Consignes:
1. Répondez aux questions suivantes à partir du texte sur l'uniforme français de 1914.
(a) Combien de soldats sont mobilisés au tout début de la guerre ?
(b) De quelle couleur est le pantalon des fantassins ?
(c) Quelle coiffure portent les Chasseurs alpins ?
2. Poursuivez le texte sur l'uniforme français de 1914 à la suite de sa dernière phrase.

Texte fourni:

━━━━━━━━

L'uniforme de l'entrée en guerre

 

Au tout début de la guerre, 3.7 millions de soldats sont mobilisés. Si les opérations de regroupement des troupes se passent bien, un autre problème ne tarde pas à surgir : on manque d'uniformes ! dans les premiers mois de guerre, l'Intendance est dépassée. Il manque près de deux millions de collections d'habillement et d'équipement. Les chaussures se font si rares que l'on paye aux hommes celles qu'ils apportent en arrivant dans le régiment !

De plus, l'uniforme français de 1914 est totalement dépassé pour une guerre moderne. Les fantassins sont affublés d'un képi et d'un pantalon rouge garance qui fait d'eux des cibles idéales pour la mitraille allemande, et leurs équipements sont inconfortables, archaïques et inadaptés.

 

Képi modèle 1884 :

 

Lorsqu'éclate la première guerre mondiale, la quasi-totalité de l'armée française est coiffée du képi modèle 1884. Il est devenu au fil du temps un élément émotionnel fort pour les soldats et les civils et n'a pratiquement pas évolué depuis sa création.
Les seules unités qui ne le portent pas sont les Chasseurs alpins avec leur béret, les Zouaves et Tirailleurs avec la chéchia et les Dragons et Cuirassiers avec le casque 1874 en acier poli.

━━━━━━━━

Lignes de données:
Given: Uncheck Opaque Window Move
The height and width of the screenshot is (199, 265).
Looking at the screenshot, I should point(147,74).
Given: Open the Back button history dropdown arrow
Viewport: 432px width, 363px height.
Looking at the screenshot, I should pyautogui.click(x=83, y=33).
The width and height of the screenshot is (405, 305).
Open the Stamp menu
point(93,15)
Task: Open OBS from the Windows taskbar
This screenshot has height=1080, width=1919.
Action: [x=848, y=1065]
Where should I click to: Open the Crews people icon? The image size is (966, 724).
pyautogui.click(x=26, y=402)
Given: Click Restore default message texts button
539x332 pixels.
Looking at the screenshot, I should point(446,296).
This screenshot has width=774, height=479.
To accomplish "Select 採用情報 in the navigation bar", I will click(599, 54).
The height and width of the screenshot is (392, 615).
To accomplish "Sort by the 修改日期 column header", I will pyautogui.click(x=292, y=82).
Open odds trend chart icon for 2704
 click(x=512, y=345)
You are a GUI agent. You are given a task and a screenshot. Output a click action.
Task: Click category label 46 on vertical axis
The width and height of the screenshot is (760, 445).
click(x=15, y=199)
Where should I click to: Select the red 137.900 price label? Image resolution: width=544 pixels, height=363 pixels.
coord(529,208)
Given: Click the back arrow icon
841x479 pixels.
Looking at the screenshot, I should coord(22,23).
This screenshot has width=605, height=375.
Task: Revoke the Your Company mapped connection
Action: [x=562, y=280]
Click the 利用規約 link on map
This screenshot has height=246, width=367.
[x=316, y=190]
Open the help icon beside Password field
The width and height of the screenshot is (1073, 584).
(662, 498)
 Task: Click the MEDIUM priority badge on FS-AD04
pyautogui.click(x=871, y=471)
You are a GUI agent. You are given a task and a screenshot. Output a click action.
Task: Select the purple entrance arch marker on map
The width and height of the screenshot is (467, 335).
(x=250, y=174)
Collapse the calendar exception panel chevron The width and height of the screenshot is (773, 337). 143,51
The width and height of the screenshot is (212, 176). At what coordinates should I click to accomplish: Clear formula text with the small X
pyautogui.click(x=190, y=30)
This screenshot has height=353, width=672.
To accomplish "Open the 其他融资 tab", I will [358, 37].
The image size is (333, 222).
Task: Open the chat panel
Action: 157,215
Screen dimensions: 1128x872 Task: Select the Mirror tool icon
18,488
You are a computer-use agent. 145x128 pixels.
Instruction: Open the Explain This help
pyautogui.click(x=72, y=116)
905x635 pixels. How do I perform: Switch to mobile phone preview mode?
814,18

━━━━━━━━

Résultats par consigne:
1.
(a) 3,7 millions de soldats.
(b) Rouge garance.
(c) Le béret.

2.
Il est composé d'un bandeau, d'un turban et d'un calot qui sont cousus entre eux par une couture recouverte d'un passepoil à cordonnet de laine (2 mm d'épaisseur). Une visière de cuir noirci est positionnée à l'avant, surmontée d'une jugulaire à coulisse maintenue par deux petits boutons d'uniforme cousus de chaque côté du bandeau. Le bandeau est muni du numéro du régiment (25 mm de hauteur) cousu sur un écusson de même nuance que le drap du bandeau (40 mm de hauteur, 30, 50 ou 70 mm de longueur selon de nombre de chiffres). De chaque côté, deux petits aérateurs en cuivre de 15 mm et 7 trous, nommés " ventouses ", sont fixés au niveau du turban.


L'intérieur du képi peut être de 3 types : avec carcasse et basane réduites ; avec carcasse et basane entières ; sans carcasse avec basane entière. La basane de cuir noir est cousue sur le pourtour à l'intérieur du képi. La basane réduite a une hauteur de 50 mm alors que l'entière couvre la hauteur totale du képi. La carcasse est placée entre la basane est le drap. Elle est en toile de lin écrue imprégnée d'un enduit et maintenu par les dents des ventouses rabattues à l'intérieur.
Le fond du képi est renforcé d'un cercle de cuir noir partiellement découpé en son centre pour former un petit cercle de cuir. Une petite pièce de toile est insérée sous cette pastille.

Le képi possède 4 marquages : le cachet du fournisseur (tamponné sous la pastille coté cuir) ; le nom et la compagnie du propriétaire (inscrit manuellement sous la pastille côté toile) ; le cachet de l'expert de la commission de réception (pointé sous la visière, la carcasse et la basane) ; la taille du képi (marqué sous la visière : n°1 pour 54 cm de tour de tête, n°2 pour 55-56 cm, n°3 pour 57 cm).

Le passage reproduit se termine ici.